### Data for review
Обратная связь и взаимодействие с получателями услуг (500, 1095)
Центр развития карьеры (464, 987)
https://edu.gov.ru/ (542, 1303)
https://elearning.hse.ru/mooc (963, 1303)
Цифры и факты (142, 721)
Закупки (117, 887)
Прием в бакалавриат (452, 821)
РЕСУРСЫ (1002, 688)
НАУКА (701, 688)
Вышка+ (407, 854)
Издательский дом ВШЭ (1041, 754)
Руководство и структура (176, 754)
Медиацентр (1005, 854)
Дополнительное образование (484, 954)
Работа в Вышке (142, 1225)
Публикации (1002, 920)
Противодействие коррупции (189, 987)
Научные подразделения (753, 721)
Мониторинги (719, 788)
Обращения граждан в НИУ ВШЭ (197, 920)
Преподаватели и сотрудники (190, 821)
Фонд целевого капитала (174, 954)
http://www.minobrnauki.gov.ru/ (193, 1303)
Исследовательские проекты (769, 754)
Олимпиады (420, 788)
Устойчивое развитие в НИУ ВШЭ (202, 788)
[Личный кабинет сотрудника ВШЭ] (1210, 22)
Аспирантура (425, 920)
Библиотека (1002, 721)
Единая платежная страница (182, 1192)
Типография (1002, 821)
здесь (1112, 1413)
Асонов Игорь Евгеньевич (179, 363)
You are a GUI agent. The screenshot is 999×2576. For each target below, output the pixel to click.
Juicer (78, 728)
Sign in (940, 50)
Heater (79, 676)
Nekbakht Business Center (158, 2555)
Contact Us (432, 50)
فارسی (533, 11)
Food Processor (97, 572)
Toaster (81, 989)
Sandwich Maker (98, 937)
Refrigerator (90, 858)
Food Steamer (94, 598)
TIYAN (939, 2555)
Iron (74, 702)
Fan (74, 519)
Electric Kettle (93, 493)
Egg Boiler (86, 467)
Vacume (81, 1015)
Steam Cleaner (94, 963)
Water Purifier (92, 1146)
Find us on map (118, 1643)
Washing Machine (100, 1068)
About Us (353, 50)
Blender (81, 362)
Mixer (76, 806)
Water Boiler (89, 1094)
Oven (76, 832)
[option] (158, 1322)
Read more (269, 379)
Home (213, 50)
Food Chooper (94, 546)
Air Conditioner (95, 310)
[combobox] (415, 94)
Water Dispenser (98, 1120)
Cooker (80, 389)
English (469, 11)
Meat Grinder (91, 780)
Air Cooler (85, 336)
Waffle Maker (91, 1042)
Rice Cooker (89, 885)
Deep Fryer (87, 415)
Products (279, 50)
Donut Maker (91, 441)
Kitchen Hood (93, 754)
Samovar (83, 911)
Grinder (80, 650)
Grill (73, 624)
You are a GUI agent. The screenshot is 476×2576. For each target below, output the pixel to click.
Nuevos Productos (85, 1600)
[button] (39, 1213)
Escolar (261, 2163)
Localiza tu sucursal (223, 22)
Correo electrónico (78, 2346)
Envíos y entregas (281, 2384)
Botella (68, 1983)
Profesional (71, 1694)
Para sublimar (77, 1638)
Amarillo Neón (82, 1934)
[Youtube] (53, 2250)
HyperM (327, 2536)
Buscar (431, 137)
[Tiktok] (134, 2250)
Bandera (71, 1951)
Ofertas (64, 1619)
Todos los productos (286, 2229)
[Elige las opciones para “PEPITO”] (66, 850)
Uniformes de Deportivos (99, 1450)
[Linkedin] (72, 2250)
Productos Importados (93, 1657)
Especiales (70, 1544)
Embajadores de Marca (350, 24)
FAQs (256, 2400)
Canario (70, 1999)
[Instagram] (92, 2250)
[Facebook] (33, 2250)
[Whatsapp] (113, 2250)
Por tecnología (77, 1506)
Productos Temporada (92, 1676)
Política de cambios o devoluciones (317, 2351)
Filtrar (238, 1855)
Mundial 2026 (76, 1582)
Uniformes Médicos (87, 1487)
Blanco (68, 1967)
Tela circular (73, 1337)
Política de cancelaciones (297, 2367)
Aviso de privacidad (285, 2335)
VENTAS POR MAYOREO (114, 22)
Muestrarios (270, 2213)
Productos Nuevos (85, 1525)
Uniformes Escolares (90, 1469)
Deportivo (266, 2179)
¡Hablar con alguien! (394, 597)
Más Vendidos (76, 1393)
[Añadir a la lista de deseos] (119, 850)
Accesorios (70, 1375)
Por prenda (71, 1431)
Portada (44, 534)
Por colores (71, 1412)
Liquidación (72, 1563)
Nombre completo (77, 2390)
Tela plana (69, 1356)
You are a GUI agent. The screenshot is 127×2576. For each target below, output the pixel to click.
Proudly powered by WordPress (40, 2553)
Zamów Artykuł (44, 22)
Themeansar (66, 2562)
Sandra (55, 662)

### Exercise details
Repeat all the material above, matching every character.

### Reply to the exercise
Обратная связь и взаимодействие с получателями услуг (500, 1095)
Центр развития карьеры (464, 987)
https://edu.gov.ru/ (542, 1303)
https://elearning.hse.ru/mooc (963, 1303)
Цифры и факты (142, 721)
Закупки (117, 887)
Прием в бакалавриат (452, 821)
РЕСУРСЫ (1002, 688)
НАУКА (701, 688)
Вышка+ (407, 854)
Издательский дом ВШЭ (1041, 754)
Руководство и структура (176, 754)
Медиацентр (1005, 854)
Дополнительное образование (484, 954)
Работа в Вышке (142, 1225)
Публикации (1002, 920)
Противодействие коррупции (189, 987)
Научные подразделения (753, 721)
Мониторинги (719, 788)
Обращения граждан в НИУ ВШЭ (197, 920)
Преподаватели и сотрудники (190, 821)
Фонд целевого капитала (174, 954)
http://www.minobrnauki.gov.ru/ (193, 1303)
Исследовательские проекты (769, 754)
Олимпиады (420, 788)
Устойчивое развитие в НИУ ВШЭ (202, 788)
[Личный кабинет сотрудника ВШЭ] (1210, 22)
Аспирантура (425, 920)
Библиотека (1002, 721)
Единая платежная страница (182, 1192)
Типография (1002, 821)
здесь (1112, 1413)
Асонов Игорь Евгеньевич (179, 363)
You are a GUI agent. The screenshot is 999×2576. For each target below, output the pixel to click.
Juicer (78, 728)
Sign in (940, 50)
Heater (79, 676)
Nekbakht Business Center (158, 2555)
Contact Us (432, 50)
فارسی (533, 11)
Food Processor (97, 572)
Toaster (81, 989)
Sandwich Maker (98, 937)
Refrigerator (90, 858)
Food Steamer (94, 598)
TIYAN (939, 2555)
Iron (74, 702)
Fan (74, 519)
Electric Kettle (93, 493)
Egg Boiler (86, 467)
Vacume (81, 1015)
Steam Cleaner (94, 963)
Water Purifier (92, 1146)
Find us on map (118, 1643)
Washing Machine (100, 1068)
About Us (353, 50)
Blender (81, 362)
Mixer (76, 806)
Water Boiler (89, 1094)
Oven (76, 832)
[option] (158, 1322)
Read more (269, 379)
Home (213, 50)
Food Chooper (94, 546)
Air Conditioner (95, 310)
[combobox] (415, 94)
Water Dispenser (98, 1120)
Cooker (80, 389)
English (469, 11)
Meat Grinder (91, 780)
Air Cooler (85, 336)
Waffle Maker (91, 1042)
Rice Cooker (89, 885)
Deep Fryer (87, 415)
Products (279, 50)
Donut Maker (91, 441)
Kitchen Hood (93, 754)
Samovar (83, 911)
Grinder (80, 650)
Grill (73, 624)
You are a GUI agent. The screenshot is 476×2576. For each target below, output the pixel to click.
Nuevos Productos (85, 1600)
[button] (39, 1213)
Escolar (261, 2163)
Localiza tu sucursal (223, 22)
Correo electrónico (78, 2346)
Envíos y entregas (281, 2384)
Botella (68, 1983)
Profesional (71, 1694)
Para sublimar (77, 1638)
Amarillo Neón (82, 1934)
[Youtube] (53, 2250)
HyperM (327, 2536)
Buscar (431, 137)
[Tiktok] (134, 2250)
Bandera (71, 1951)
Ofertas (64, 1619)
Todos los productos (286, 2229)
[Elige las opciones para “PEPITO”] (66, 850)
Uniformes de Deportivos (99, 1450)
[Linkedin] (72, 2250)
Productos Importados (93, 1657)
Especiales (70, 1544)
Embajadores de Marca (350, 24)
FAQs (256, 2400)
Canario (70, 1999)
[Instagram] (92, 2250)
[Facebook] (33, 2250)
[Whatsapp] (113, 2250)
Por tecnología (77, 1506)
Productos Temporada (92, 1676)
Política de cambios o devoluciones (317, 2351)
Filtrar (238, 1855)
Mundial 2026 (76, 1582)
Uniformes Médicos (87, 1487)
Blanco (68, 1967)
Tela circular (73, 1337)
Política de cancelaciones (297, 2367)
Aviso de privacidad (285, 2335)
VENTAS POR MAYOREO (114, 22)
Muestrarios (270, 2213)
Productos Nuevos (85, 1525)
Uniformes Escolares (90, 1469)
Deportivo (266, 2179)
¡Hablar con alguien! (394, 597)
Más Vendidos (76, 1393)
[Añadir a la lista de deseos] (119, 850)
Accesorios (70, 1375)
Por prenda (71, 1431)
Portada (44, 534)
Por colores (71, 1412)
Liquidación (72, 1563)
Nombre completo (77, 2390)
Tela plana (69, 1356)
You are a GUI agent. The screenshot is 127×2576. For each target below, output the pixel to click.
Proudly powered by WordPress (40, 2553)
Zamów Artykuł (44, 22)
Themeansar (66, 2562)
Sandra (55, 662)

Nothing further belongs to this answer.